Das Bundespräsidium setzte einen Bundeskanzler ein, der für die Anordnungen des Präsidiums die Verantwortung übernahm. Damit war er der einzige Bundesminister. Außerdem hatte der Bundeskanzler den Vorsitz im Bundesrat. Zwar war es nicht in der Verfassung vorgeschrieben, aber der Kanzler war gleichzeitig (meist) preußischer Ministerpräsident.
Innerhalb der Staatsorganisation sollte die Wahl des Kanzlerbegriffs einen untergeordneten Rang dieses Bundesorgans signalisieren, denn der neue „Kanzler“ des Bundes sollte – anders als die Regierungschefs der Bundesstaaten – eben kein vollwertiger Ministerpräsident sein.[1] Zudem symbolisierte der Kanzlertitel, wie in der preußischen Tradition etwa von Hardenbergs, auch eine starke monarchisch-bürokratische und damit letztlich antiparlamentarische Komponente. In beidem unterschied sich die 1867/71 geschaffene Exekutive des Bundes bzw. des Reiches ganz bewusst vom deutschen „Gesamt-Reichsministerium“ der Revolutionsjahre 1848/49, an dessen Spitze ein „Reichsministerpräsident“ gestanden hatte.

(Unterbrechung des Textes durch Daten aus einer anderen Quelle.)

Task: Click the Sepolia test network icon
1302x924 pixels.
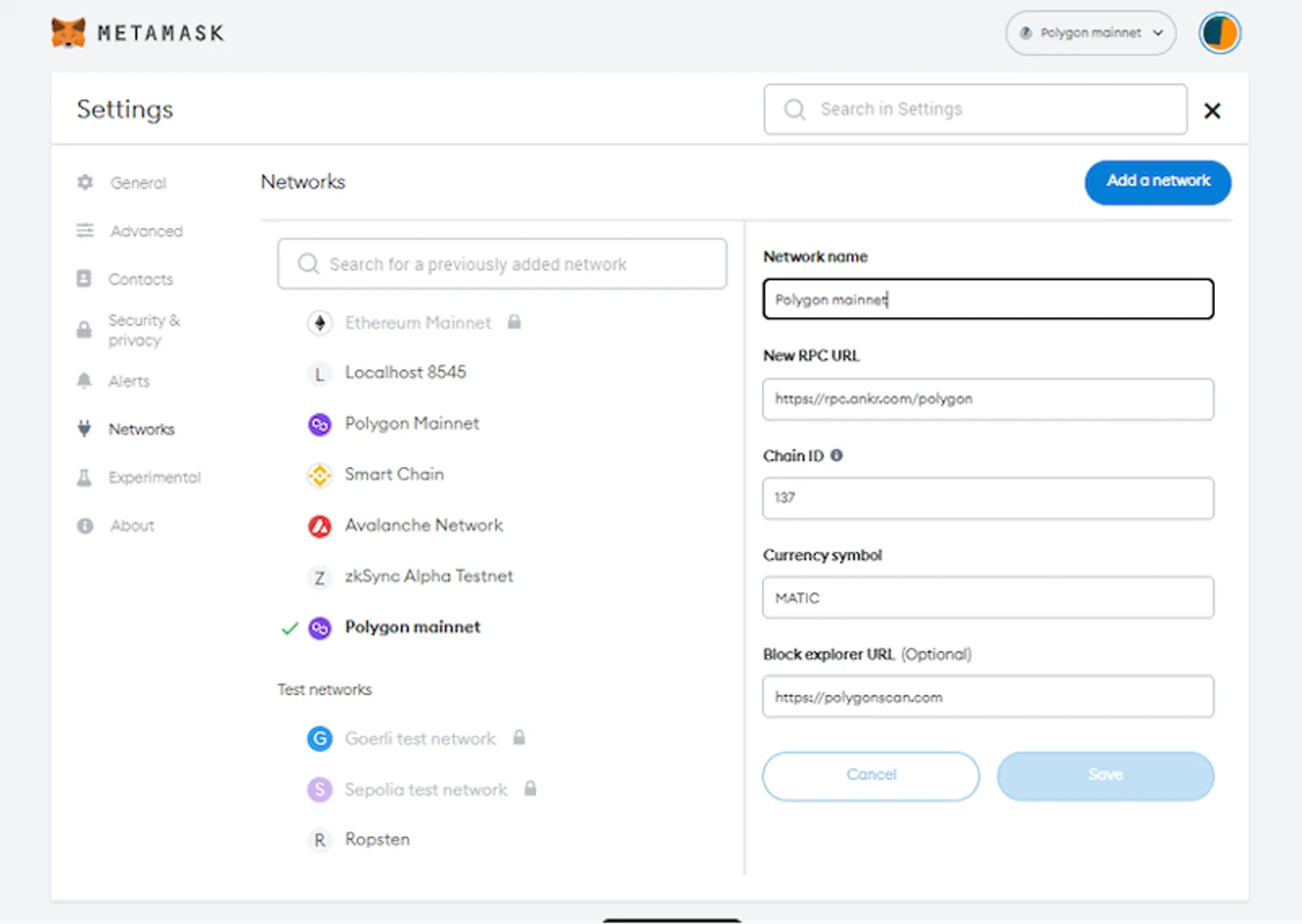Action: (320, 790)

Diese Konstruktion wurde 1871 im durch die süddeutschen Staaten erweiterten Kaiserreich beibehalten. Faktisch waren die meisten Angehörigen der Reichsleitungen dennoch Minister, da die Reichsämter in der Regel in Personalunion mit den entsprechenden preußischen Ministerien verwaltet wurden. Im Range eines (seinem Monarchen verantwortlichen) Ministers auf Reichsebene stand jedoch allein der Reichskanzler, während die Leiter der Reichsressorts keine eigenständigen Minister, sondern „Staatssekretäre“ waren. Der Kanzler konnte diesen Beamten Weisungen erteilen.

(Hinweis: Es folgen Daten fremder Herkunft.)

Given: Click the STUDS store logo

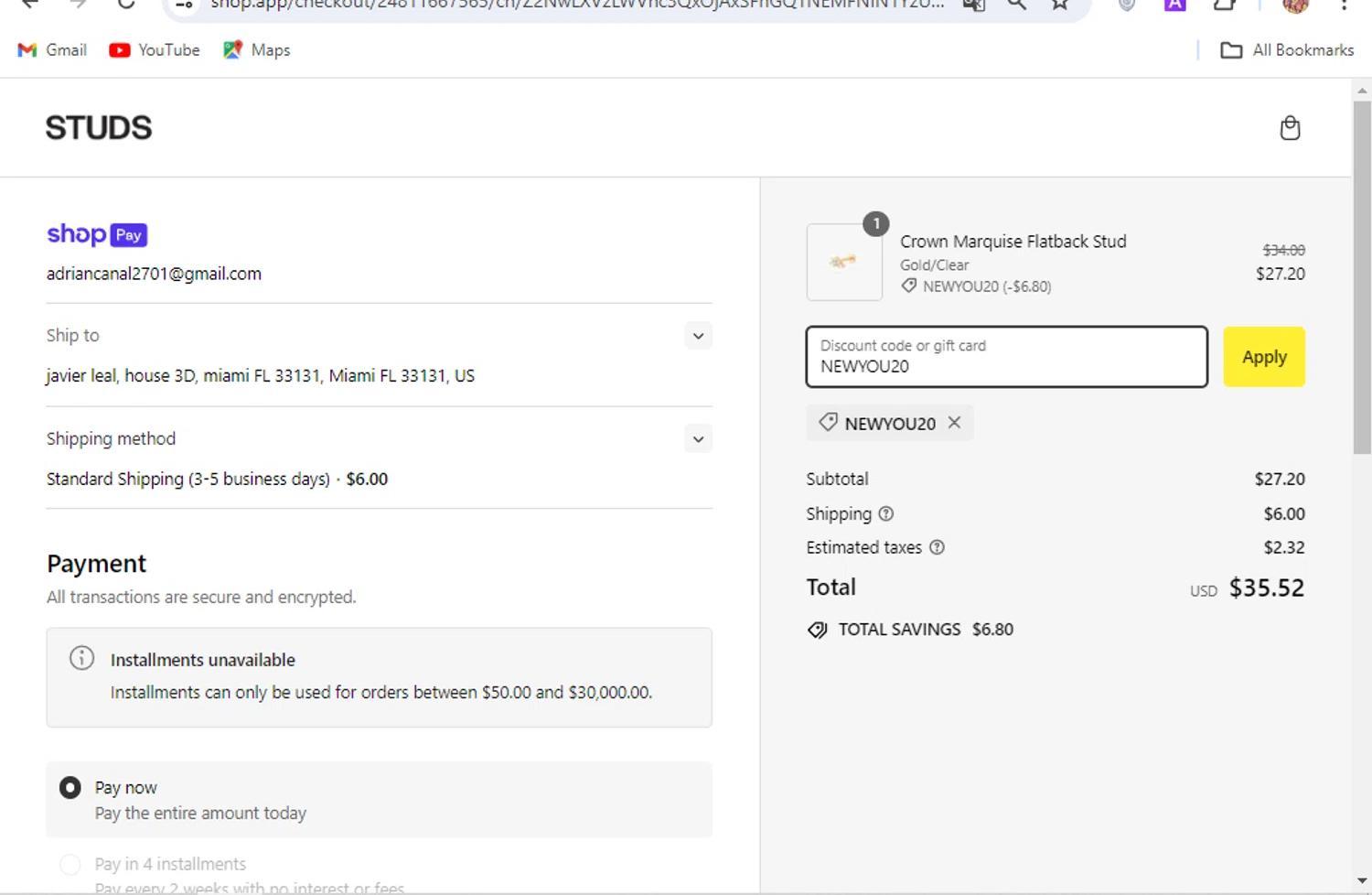Looking at the screenshot, I should [99, 128].
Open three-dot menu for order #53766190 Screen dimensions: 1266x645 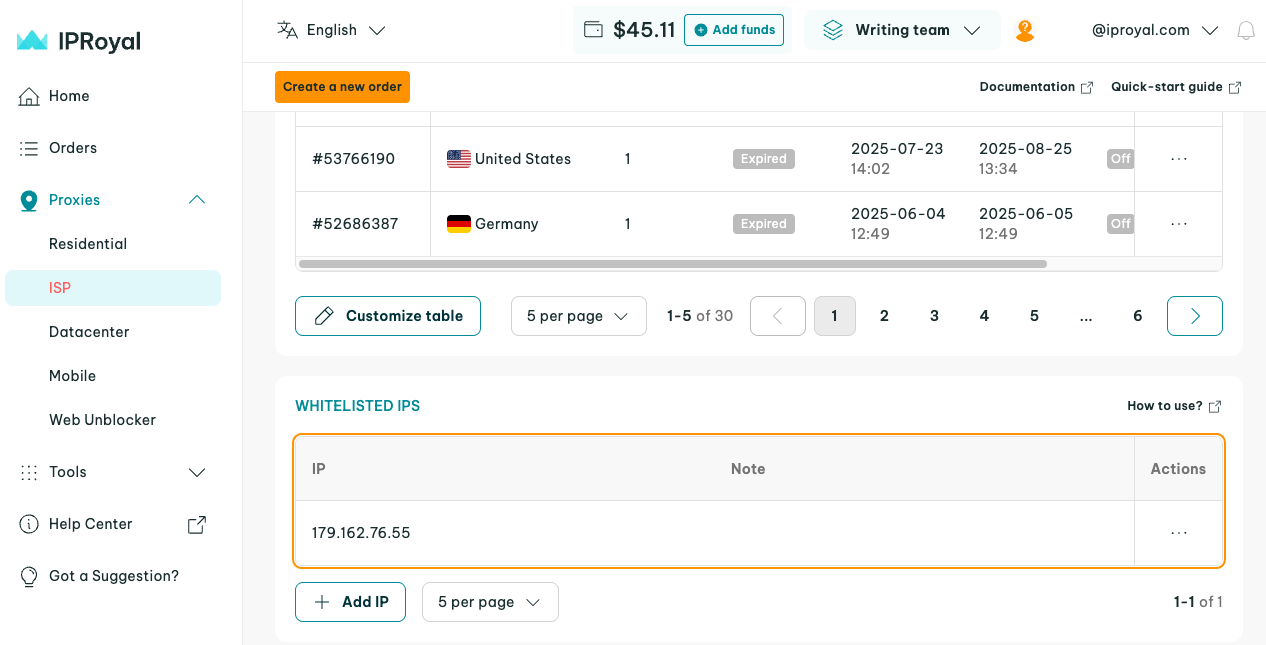click(x=1179, y=159)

Der Reichskanzler war zwischen 1871 und 1918 allein dem Deutschen Kaiser verantwortlich. Der Kaiser als Staatsoberhaupt des Deutschen Reiches berief und entließ den Reichskanzler. Der Kanzler hatte ohne (preußisches) Mandat auch kein Recht, vor dem Reichstag zu reden. Der preußische Ministerpräsident Otto von Bismarck war der erste Bundeskanzler, am 4. Mai 1871 wurde der Titel in Reichskanzler geändert. Schon im Norddeutschen Bund war der Reichskanzler gleichzeitig preußischer Ministerpräsident und Außenminister.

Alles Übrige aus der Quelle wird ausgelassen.